When summer veggies start to disappear from the local food market during the fall, root vegetables are a great alternative for many individuals. Bulbous and shaggy at times, root vegetables may not be the prettiest produce but winter root veggies provide the nutrition you need when other types of seasonal produce are not available.
Root vegetables are full of nutrition and fibre, which is very important if you are going to survive the bitter cold of winter. Furthermore, winter veggies are versatile and come with an array of flavours that range from sweet and earthy to nutty and peppery. Because they are so dense, winter vegetables can be roasted just as easily as they can be incorporated into the stews to produce satisfying veggie meals.
Using winter root vegetables in pressure cooking
Using winter root vegetables in pressure cooking may seem like a daunting task, but it does not have to be. Many winter root veggies are starchy and carb heavy, which can make them a little more complicated to prepare compared to less starchy varieties. Because they are carb and starch heavy, root vegetables will require longer cooking times but the good news is that pressure cookers help to cut the time significantly.
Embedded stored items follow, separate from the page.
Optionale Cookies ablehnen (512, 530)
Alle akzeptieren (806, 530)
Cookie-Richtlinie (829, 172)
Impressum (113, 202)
The pressure cooker is also the best tenderizer and can transform root vegetables into succulent meals. Since root vegetables take a while to cook, you will be happy to know that these types of vegetables can be very forgiving which is great should you make a mistake in the cooking process.
Turnips come in a range of colours and sizes, yellow, purple-top, golden and white ones, which are all available and freshest during the winter. Small young turnips are the sweetest and the most delicate but their taste continues to become stronger and coarser as the age.
Purple-top turnips are some of the most common kinds of turnips. They have a sharper bite compared to rutabagas and have a flavour that is close to radishes. Yellow and white turnips provide brighter and sweeter flavours that are milder than Purple-top turnips. Anyone that does not like the bitter taste of some turnips should opt for white turnips that have the mildest flavour.
When picking turnips, you should look for some that are heavier than their size which means that they are younger and more textured. The turnip should also be slightly firm and should preferably still have their nutrient-rich leaves attached. The leaves can be cleaned and enjoyed raw in salads or cooked in a dish.
To store turnips, first, remove any attached greens. Do not wash the turnips and instead place them in a plastic bag and store in a dry area of your fridge or in a root cellar. Please note that the longer you store turnips, the more bitter they are likely to taste when you are finally ready to prepare them in your pressure cooker.
Parsnips look very similar to carrots in that they are both healthy and crunchy but they offer a very different flavour. Parsnips have a nutty taste that almost resembles cinnamon, which is what gives them their distinct flavour. Parsnips are versatile and can be used into stews and casserole, can be pureed, roasted or steamed.
When shopping for parsnips, you should be on the lookout for small to medium-sized ones as the larger variety can have a woody texture. Fresh parsnips should have a pale and firm exterior that should be yellow-white in colour without any soft spots. The whiter the exterior looks, the sweeter the parsnip will be. Parsnip tops should also be fresh and not wilted. You should also generally shy away from parsnips that appear limp or contain dark markings around the core. Dark markings in parsnips typically indicate decay.
If your parsnips come with greens at the top, be sure to remove them before storage. Avoid washing the parsnips and wrap them and leave them in plastic storage but do not leave them close to other fruits. Fruits such as apples and pears produce ethylene gas that can make parsnips bitter. Raw parsnips that are stored properly can keep for close to 2 weeks. During preparation for pressure cooking, peel them and then quarter them lengthwise to get rid of the woody core.
Rutabagas are often compared to turnips and are sometimes referred to commonly as yellow turnips. Rutabagas are created when turnips and cabbage is crossed so they tend to be larger than turnips and some can grow as large as 5 pounds. like most winter root veg; they offer a slightly sweet and peppery taste. Unlike turnips, rutabagas are harder and more subtle in the flavour that they provide.
When shopping for rutabagas, look for those that are heavy for their size. The exterior should smooth and firm with a yellow exterior and a purple top. The exterior should also be clean without any blemishes, spots or sprouts growing on the surface. Some come with natural crevices on the top, which is alright as it is probably from the leaves.
You should generally avoid buying rutabagas that have large roots are they are very fibrous which can make them hard to prepare and even harder to eat. Rutabagas that also have a strong and noticeable odour will also produce a pungent flavour so it helps to smell your rutabagas before buying them. The bitter or pungent taste can be countered easily by adding sweet vegetables such as carrots or by cooking them n a flavoured liquid such as stock or apple juice.
To store rutabagas, remove the greens and store them separately. Do not wash the rutabagas before storage. Allow them to remain in a plastic bag that has holes for ventilation as you want to prevent them from sprouting. When they are ready to prepare in a pressure cooker, scrub the surface under running water until clean and trim the ends before peeling the skin. If the core is brown or slightly brown, remove it before dicing it int your desired pieces.